Noah Cuatro case: Palmdale boy begged great-grandmother to not return to parents' home

Carlos Granda Image
Tuesday, July 16, 2019
Noah Cuatro case: Palmdale boy begged to not return home
Noah Cuatro, the 4-year-old Palmdale boy whose death is under investigation, begged his great-grandmother to not let him return to his parents' home, she tells Eyewitness News.

"He would get on my lap and beg me, Grandma, don't do this to me, don't send me. I don't want to go, Grandma. Why do you make me go?"

The great-grandmother of Noah Cuatro, a 4-year-old Palmdale boy whose death is under investigation, is detailing how the boy never wanted to return to his parents' home after living with her.

Noah was living with his parents at the time of his death, though he had in the past been placed under the care of the foster system.

Noah Cuatro is shown during his time at Bithiah
Noah Cuatro is shown during his time at Bithiah's House.

He also at one point had lived with his great-grandmother, Eva Hernandez. A judge had ordered him to live with her at that time and every other weekend he would go with his parents.

Hernandez says Noah would beg her to let him stay.

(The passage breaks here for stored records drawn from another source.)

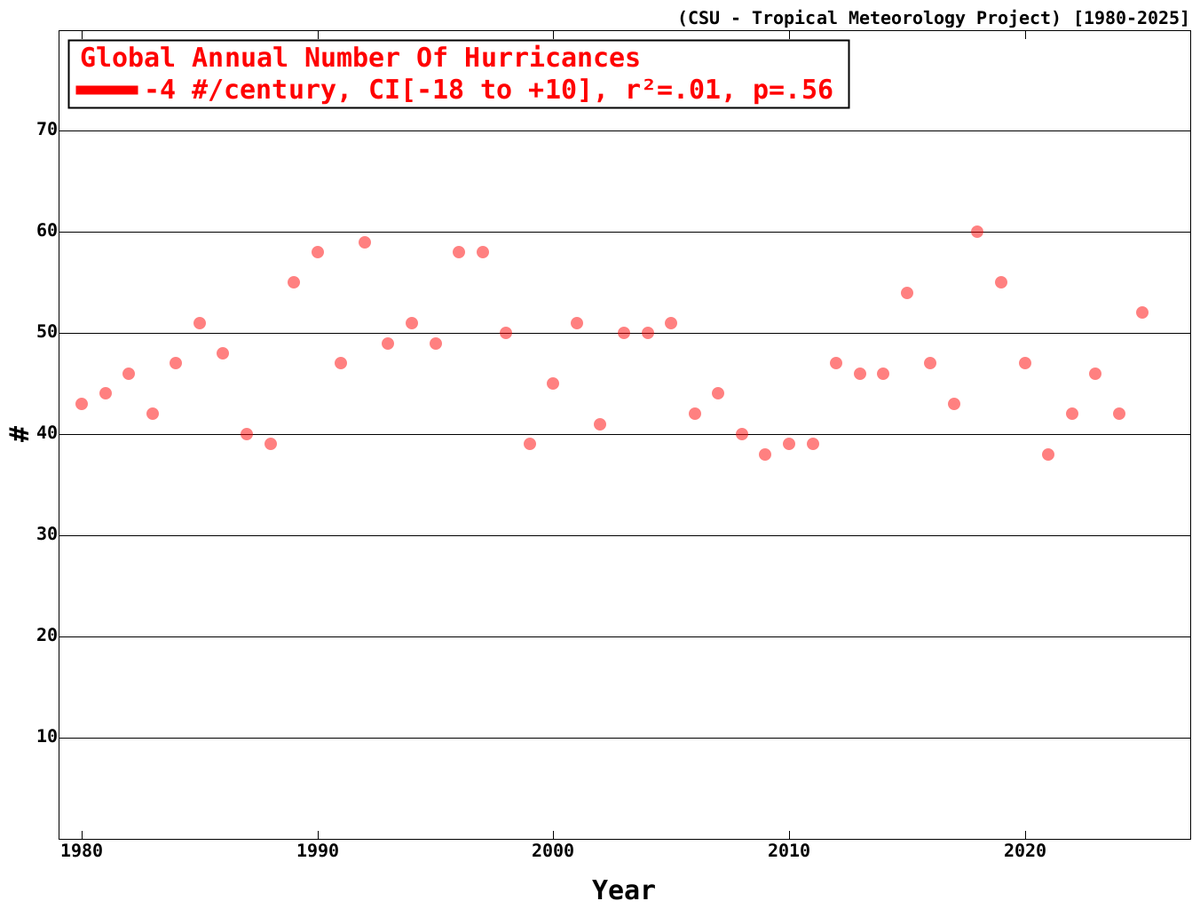Select the 1989 data point at 55
Image resolution: width=1200 pixels, height=909 pixels.
coord(294,283)
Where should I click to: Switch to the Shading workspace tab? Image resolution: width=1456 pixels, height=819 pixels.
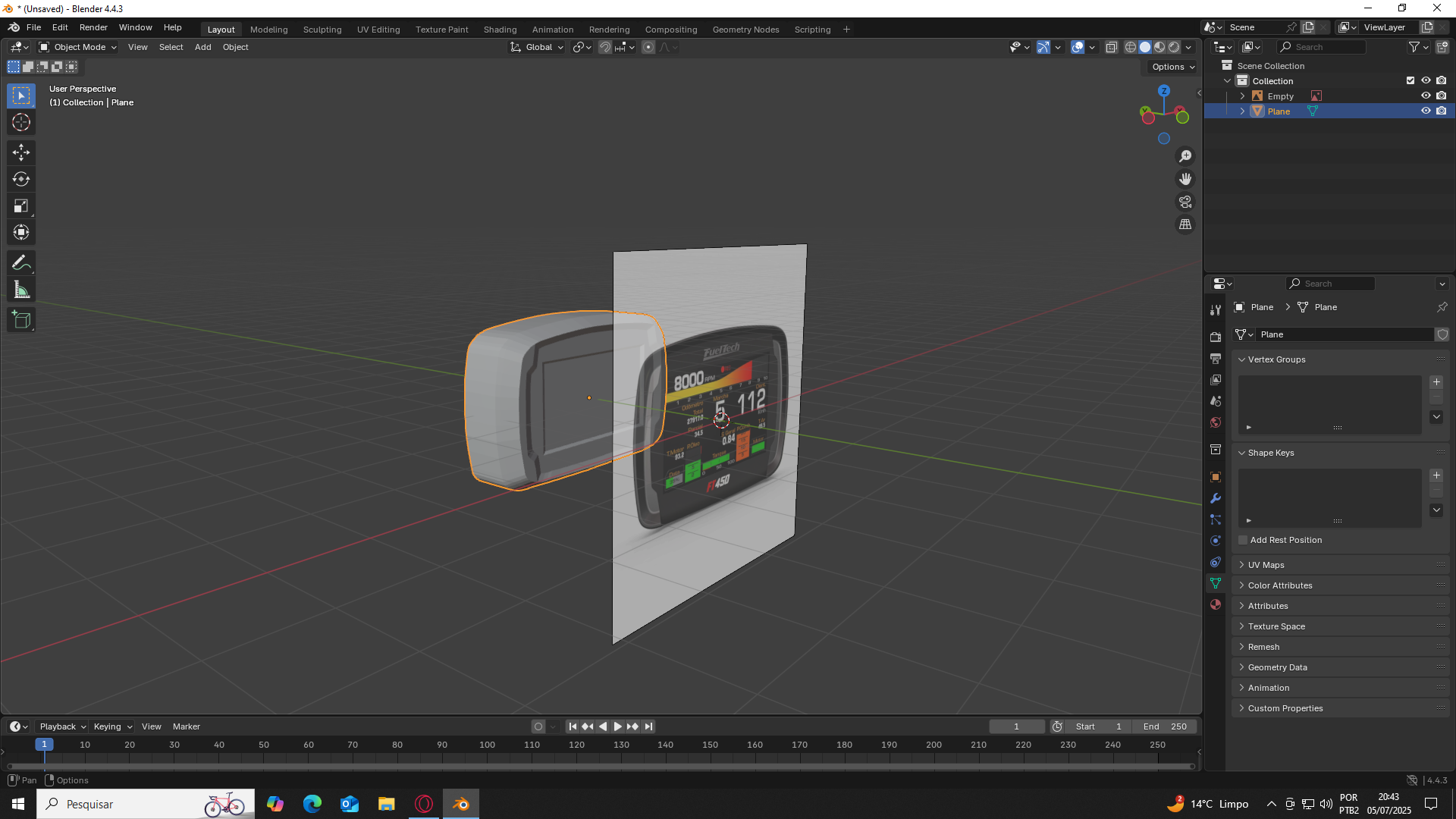pos(500,30)
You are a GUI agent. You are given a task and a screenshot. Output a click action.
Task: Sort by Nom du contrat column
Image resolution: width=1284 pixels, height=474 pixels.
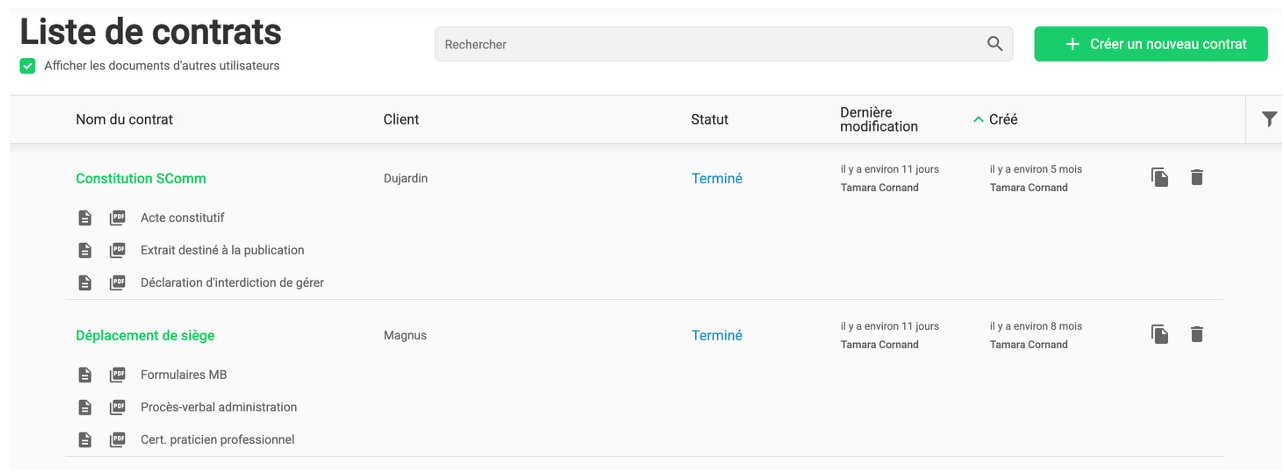click(x=124, y=120)
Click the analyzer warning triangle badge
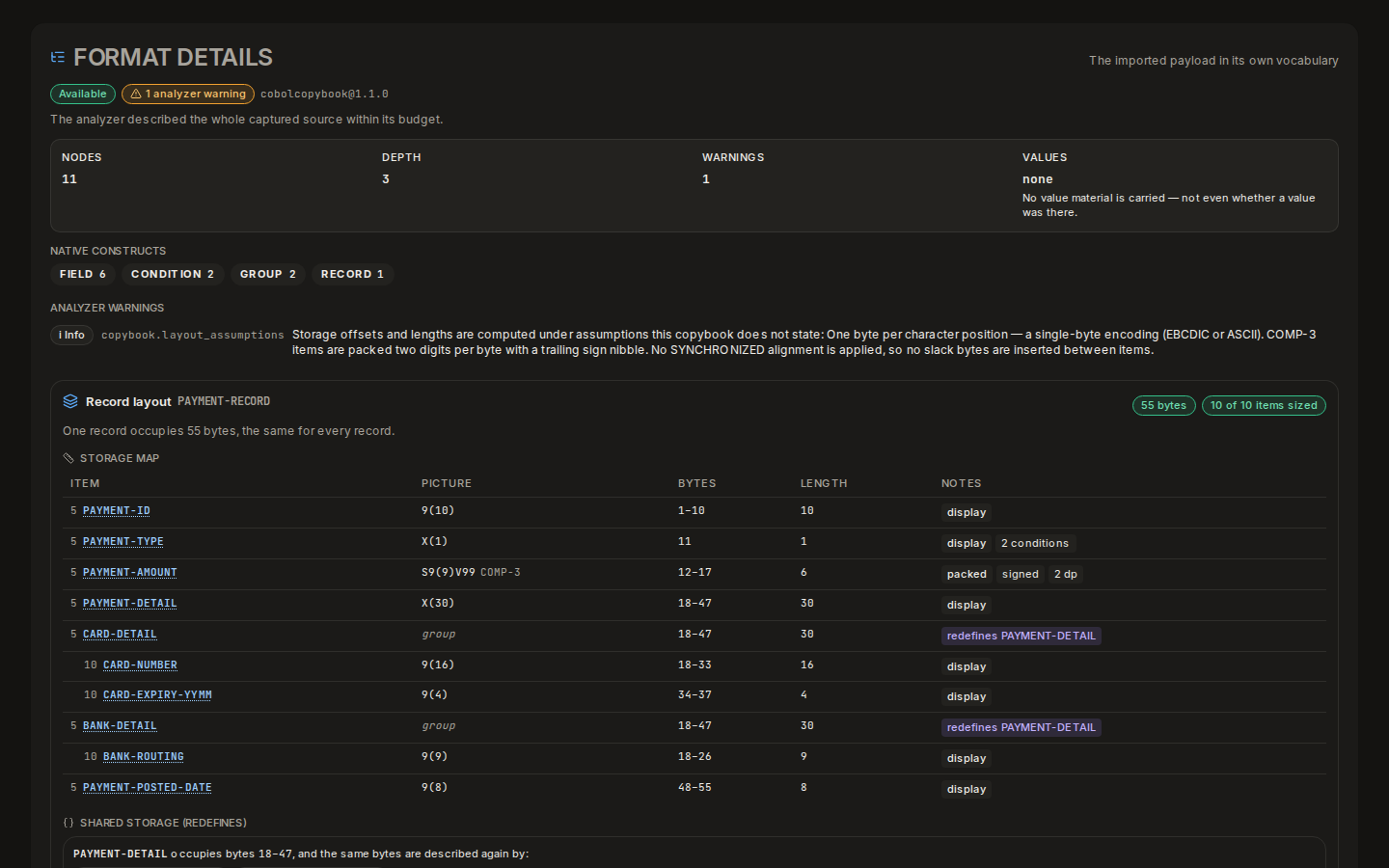Screen dimensions: 1389x868 [x=188, y=94]
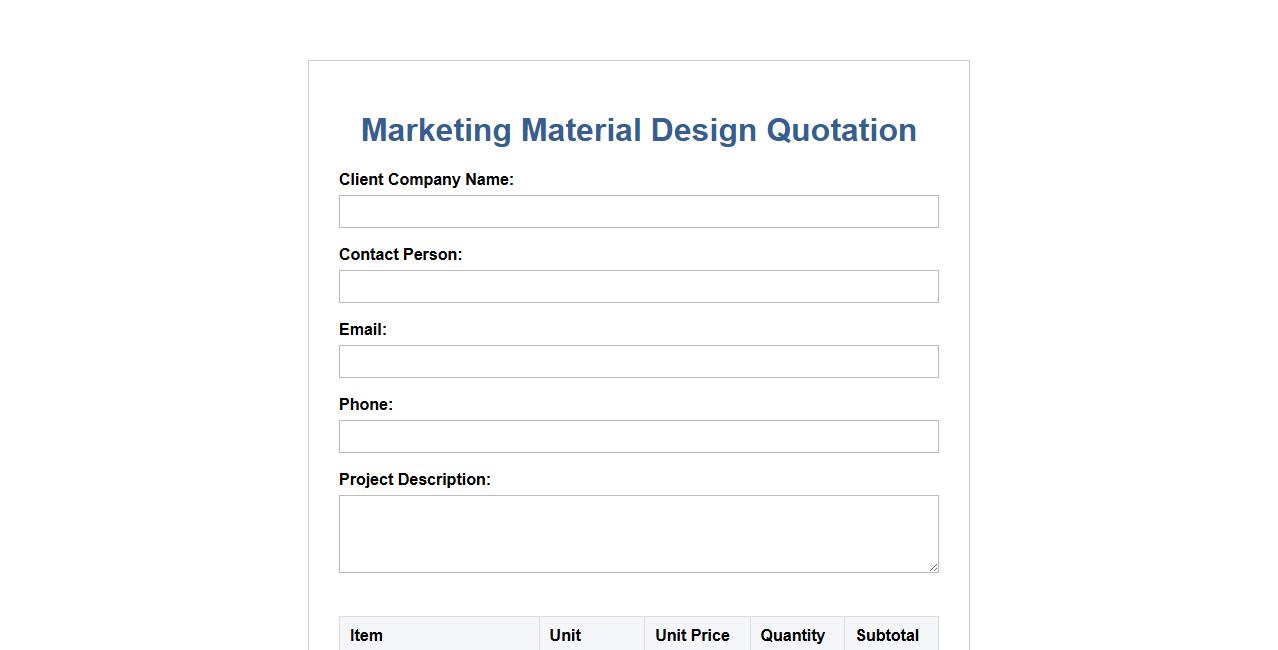1278x650 pixels.
Task: Click the "Contact Person:" label text
Action: [x=400, y=255]
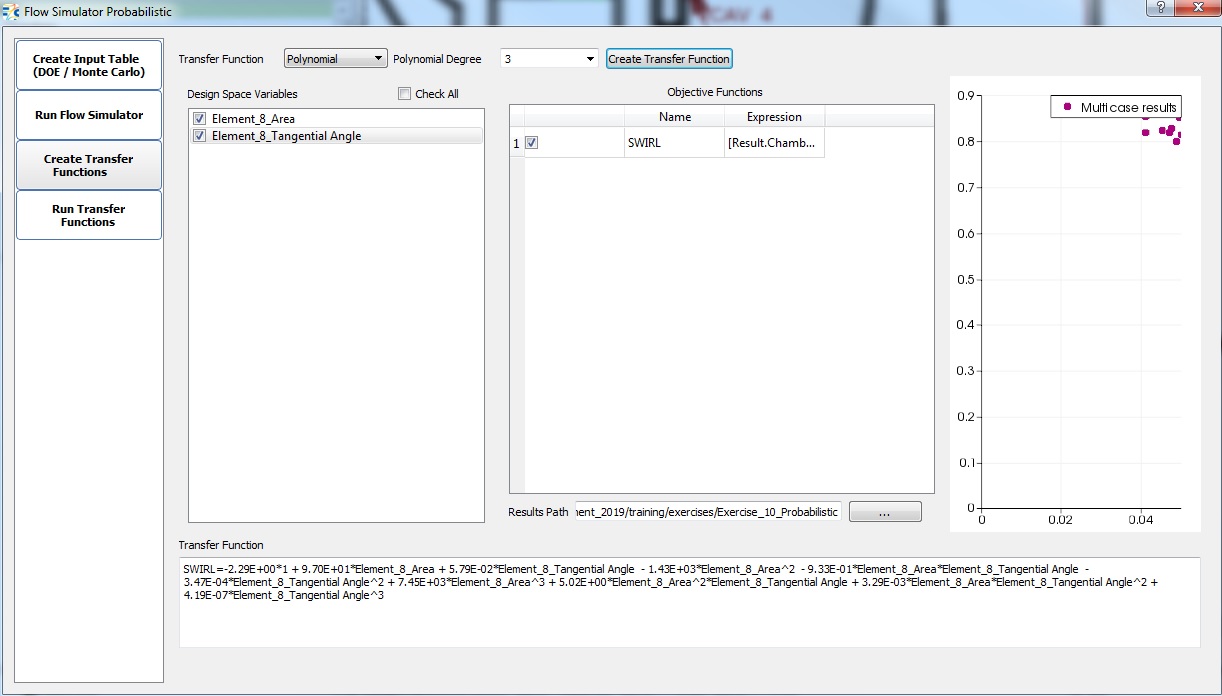Click the purple Multicase results legend marker
Screen dimensions: 1222x696
[x=1067, y=107]
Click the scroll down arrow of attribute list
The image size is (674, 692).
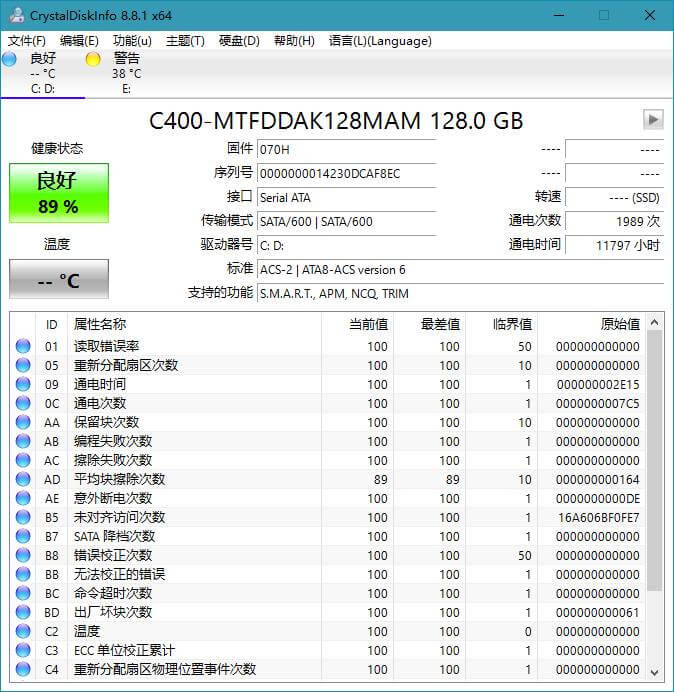click(x=655, y=671)
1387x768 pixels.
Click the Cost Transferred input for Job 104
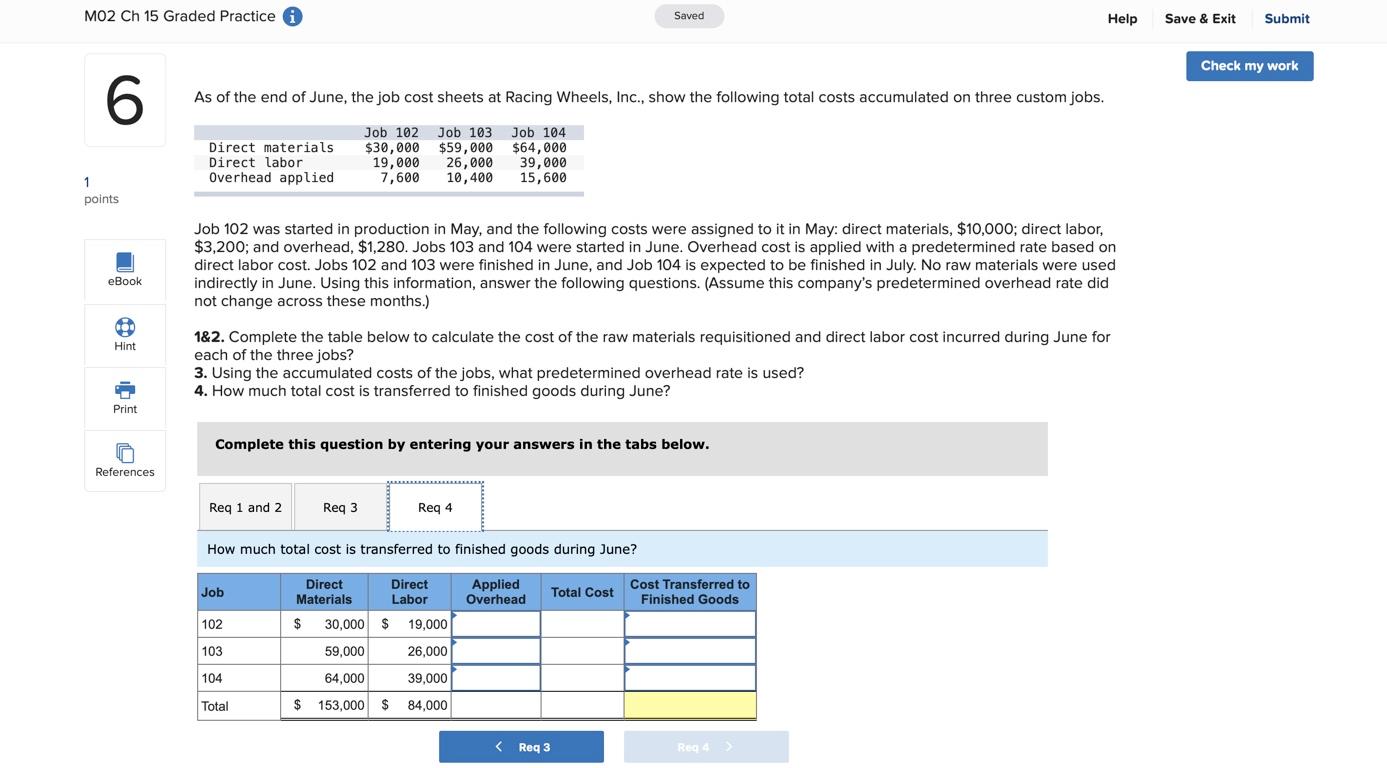(689, 678)
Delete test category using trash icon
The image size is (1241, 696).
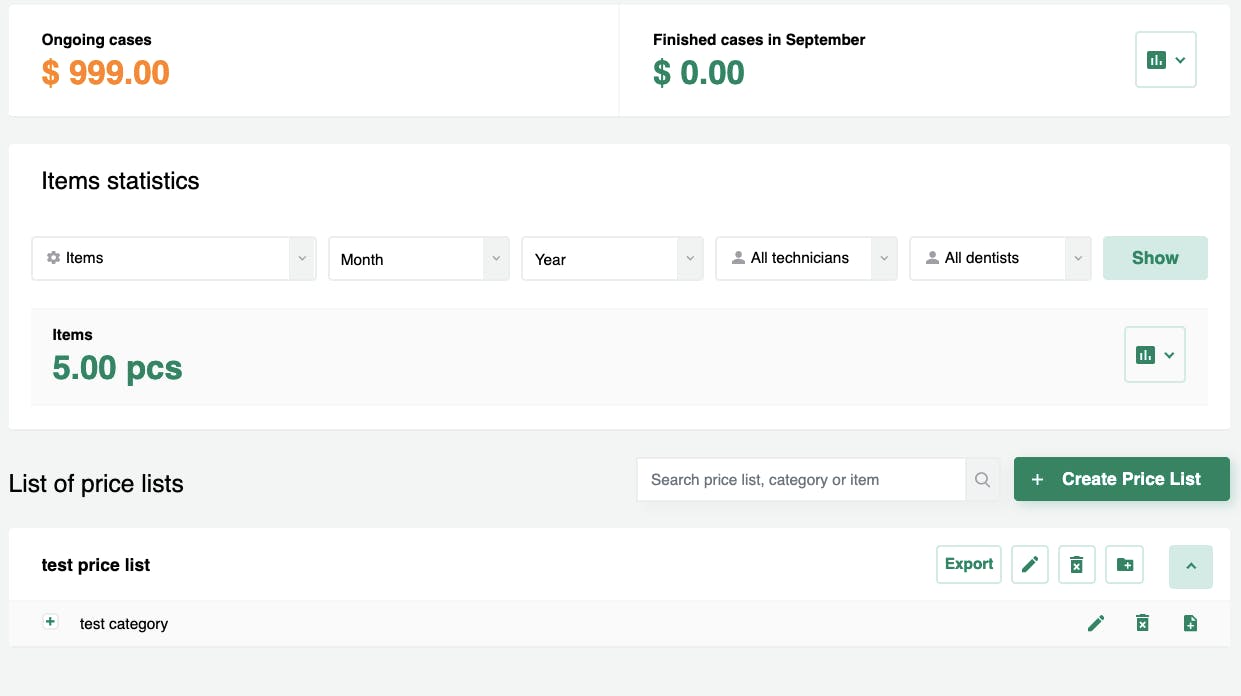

He never quite detailed why he was so reluctant to return to his parents' home, she said.

"He would not say anything," Hernandez said. "He would not say. He did tell me one time that they used to make his older brother punch him, hit him."

A judge in Dependency Court ordered Noah's removal from his parents' home in May. But a supervisor with the county Department of Children and Family Services allowed him to remain in the home, a source told Eyewitness News.

His parents Jose and Ursula told investigators he drowned in a pool at their apartment complex. The Los Angeles County Sheriff's Department says his death is suspicious and there was trauma to his body inconsistent with drowning.

"What they told me is unbelievable. I don't want to believe it," Hernandez said.

Investigators say there were reports to DCFS concerning Noah's welfare and he had been taken from his parents before. Hernandez says she told social workers something wasn't right.

"They could have done something," she said. "I feel like if they had done something they could have saved his life and they didn't do anything. They just walked away."

Hernandez says she does not want the same thing to happen to any other child. That's why she will be taking part in a protest Tuesday in front of the DCFS office.

A woman who runs a treatment home for foster children where Noah temporarily stayed said he entered the facility malnourished and unable to walk. Months later, when he left, he was a thriving little boy.

Detectives say three other children under age 18 who were in the home are now in protective custody.